4 マーガレット 名前を呼んで
マーガレット
名前を呼んで
最後に上級生らしいことを、一つ言わせてください。メテオラくん。命の選択を迫られたとき、あなたは犠牲を選べますか? みんなを助けるなんてことが本当にできると思いますか? そのとき、あなたの心は、その欺瞞に耐えられますか? 闇に落ちたりしませんか? 私と、……同じように。 ……の願い。
その巨大な王国には二つの塔のようなものがあった。
一つは魔法樹と呼ばれている魔法使いたちが信仰している天まで届くような大きさのある巨大な大樹。
そしてもう一つはその魔法樹と対になるようにして建てられている真っ白な石で作られた人間たちのまるで巨大な塔のようにも見えるお城。
その二つの巨大なものが並んで立っている風景は、まるでこの魔法使いと人間たちが一緒になって暮らしている『北の王国』のことを象徴している風景のようだと、そんなことを魔法使いのマーガレットは思った。

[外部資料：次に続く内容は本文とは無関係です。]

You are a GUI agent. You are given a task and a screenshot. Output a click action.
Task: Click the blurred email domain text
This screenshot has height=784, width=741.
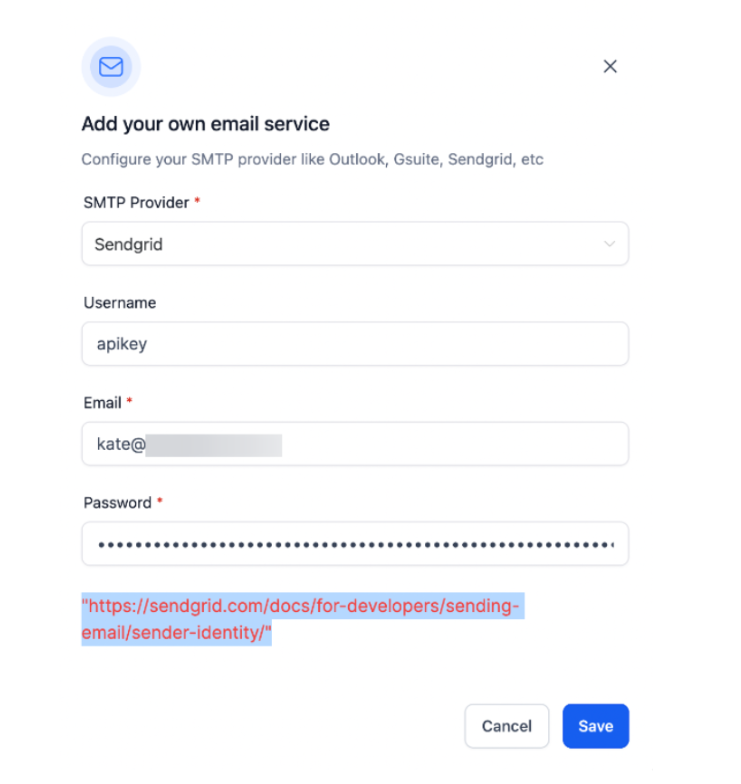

人間の城である塔の頂上付近から、そんな北の王国の風景を見つめていたマーガレットはやがて魔法の杖に腰を下ろすと、とん、と壁を蹴って、空の上にふわりと浮かぶと、それから空の上を塔を周りを回るようにして、ゆっくりと降下しながら、いつも以上の賑わいを見せている北の王国の街の風景を見ながら、空の中を飛んだ。
……なんだろう? 不穏な気配を感じる。
魔法使いの中でも最上級と呼ばれている、数万という和の魔法使いが暮らしているこの北の王国に三人しかいない最高位の魔法使いの一人である、マーガレットはそんないやな雰囲気を今朝からずっと感じ取っていた。
今日は永遠の平和を願う千年祭の前夜祭。
……明日は、千年祭。
そんな一年でもっとも北の王国が賑わいを見せるお祭りである千年祭の日を狙って、『誰かがなにかの作戦』でも計画しているのだろうか?
そんなことをマーガレットは考えている。
あるいは自分の感じているいいやな感じの正体をどこかに見つけるために、マーガレットは今朝からずっとこんな風にして北の王国の様子をずっと隅々まで監視し続けているのだった。
そんなマーガレットの『二つの紫色に光り輝いている大きな目』が街の中の騒ぎを捉える。
その瞬間、マーガレットはお城の真っ白な壁を蹴って、空の中を加速する。
それから、北の王国で暮らしている魔法使いたちの中で最速の魔法使いであるマーガレットは騒ぎの起こっている市場の上空まで、数秒も立たずに到着した。
そこには追いかけられている一つの小さな影と、それを追いかけている二つの小さな影がった。